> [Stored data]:
*****
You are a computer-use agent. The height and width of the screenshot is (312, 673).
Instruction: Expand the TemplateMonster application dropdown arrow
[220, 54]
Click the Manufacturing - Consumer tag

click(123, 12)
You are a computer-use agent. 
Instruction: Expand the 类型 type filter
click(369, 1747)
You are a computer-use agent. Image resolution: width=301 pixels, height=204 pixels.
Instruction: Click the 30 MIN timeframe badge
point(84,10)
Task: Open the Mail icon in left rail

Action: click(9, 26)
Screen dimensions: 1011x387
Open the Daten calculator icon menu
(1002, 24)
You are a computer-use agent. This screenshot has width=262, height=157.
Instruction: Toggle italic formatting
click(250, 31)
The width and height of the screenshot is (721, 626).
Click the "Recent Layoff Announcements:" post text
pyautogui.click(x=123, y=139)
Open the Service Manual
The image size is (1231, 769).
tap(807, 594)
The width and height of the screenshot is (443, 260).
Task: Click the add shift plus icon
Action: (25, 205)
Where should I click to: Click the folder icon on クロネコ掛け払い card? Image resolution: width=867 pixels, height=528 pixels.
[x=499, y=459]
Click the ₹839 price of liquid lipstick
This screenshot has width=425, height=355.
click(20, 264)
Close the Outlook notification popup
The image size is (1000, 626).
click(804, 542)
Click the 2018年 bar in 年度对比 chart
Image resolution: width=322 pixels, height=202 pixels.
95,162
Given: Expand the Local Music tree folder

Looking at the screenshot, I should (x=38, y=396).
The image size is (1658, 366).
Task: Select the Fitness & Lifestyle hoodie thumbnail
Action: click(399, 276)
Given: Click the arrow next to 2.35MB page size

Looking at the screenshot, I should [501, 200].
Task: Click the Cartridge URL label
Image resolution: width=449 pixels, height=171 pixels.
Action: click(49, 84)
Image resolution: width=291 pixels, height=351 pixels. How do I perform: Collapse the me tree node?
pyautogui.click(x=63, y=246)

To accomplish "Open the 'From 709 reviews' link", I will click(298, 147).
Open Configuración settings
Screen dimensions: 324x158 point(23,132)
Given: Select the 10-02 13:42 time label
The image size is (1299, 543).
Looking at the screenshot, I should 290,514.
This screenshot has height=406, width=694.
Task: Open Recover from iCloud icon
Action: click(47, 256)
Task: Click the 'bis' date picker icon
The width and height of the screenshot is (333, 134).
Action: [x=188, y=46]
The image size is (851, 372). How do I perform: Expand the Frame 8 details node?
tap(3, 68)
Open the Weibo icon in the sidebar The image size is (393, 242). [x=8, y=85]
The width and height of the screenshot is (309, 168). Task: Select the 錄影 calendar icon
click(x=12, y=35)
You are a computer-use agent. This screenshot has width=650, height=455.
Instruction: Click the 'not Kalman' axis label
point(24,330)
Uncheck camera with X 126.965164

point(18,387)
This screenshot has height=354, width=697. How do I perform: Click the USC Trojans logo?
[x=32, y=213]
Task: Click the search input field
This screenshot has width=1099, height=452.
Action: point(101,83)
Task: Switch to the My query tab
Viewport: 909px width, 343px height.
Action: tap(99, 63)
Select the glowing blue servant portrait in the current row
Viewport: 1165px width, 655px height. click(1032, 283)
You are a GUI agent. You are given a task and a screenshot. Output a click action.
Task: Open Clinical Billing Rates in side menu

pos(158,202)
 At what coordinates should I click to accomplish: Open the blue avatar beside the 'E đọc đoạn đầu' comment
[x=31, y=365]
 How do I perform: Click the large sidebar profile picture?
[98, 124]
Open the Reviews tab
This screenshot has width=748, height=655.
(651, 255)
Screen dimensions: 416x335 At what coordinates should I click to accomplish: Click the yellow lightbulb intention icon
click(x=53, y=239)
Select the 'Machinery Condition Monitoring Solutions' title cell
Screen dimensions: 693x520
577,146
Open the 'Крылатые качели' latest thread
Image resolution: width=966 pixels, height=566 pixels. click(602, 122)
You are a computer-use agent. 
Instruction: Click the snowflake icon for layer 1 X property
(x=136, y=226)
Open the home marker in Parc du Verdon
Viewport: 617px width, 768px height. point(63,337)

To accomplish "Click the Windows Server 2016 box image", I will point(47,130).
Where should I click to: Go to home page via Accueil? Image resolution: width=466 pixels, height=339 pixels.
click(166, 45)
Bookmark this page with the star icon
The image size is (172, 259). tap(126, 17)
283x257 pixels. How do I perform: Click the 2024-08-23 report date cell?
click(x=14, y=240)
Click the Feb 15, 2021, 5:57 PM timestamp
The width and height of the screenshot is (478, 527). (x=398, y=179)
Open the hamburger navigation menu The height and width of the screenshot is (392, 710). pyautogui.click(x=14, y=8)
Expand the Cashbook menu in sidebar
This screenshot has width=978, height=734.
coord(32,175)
*****
> [What is being asked]: Your answer should consist only of the lines above between the line holding "has width=262, height=157." and the line holding "The width and height of the screenshot is (721, 626).", inclusive, each transcribed exactly.

> [Response below]:
You are a computer-use agent. This screenshot has width=262, height=157.
Instruction: Toggle italic formatting
click(250, 31)
The width and height of the screenshot is (721, 626).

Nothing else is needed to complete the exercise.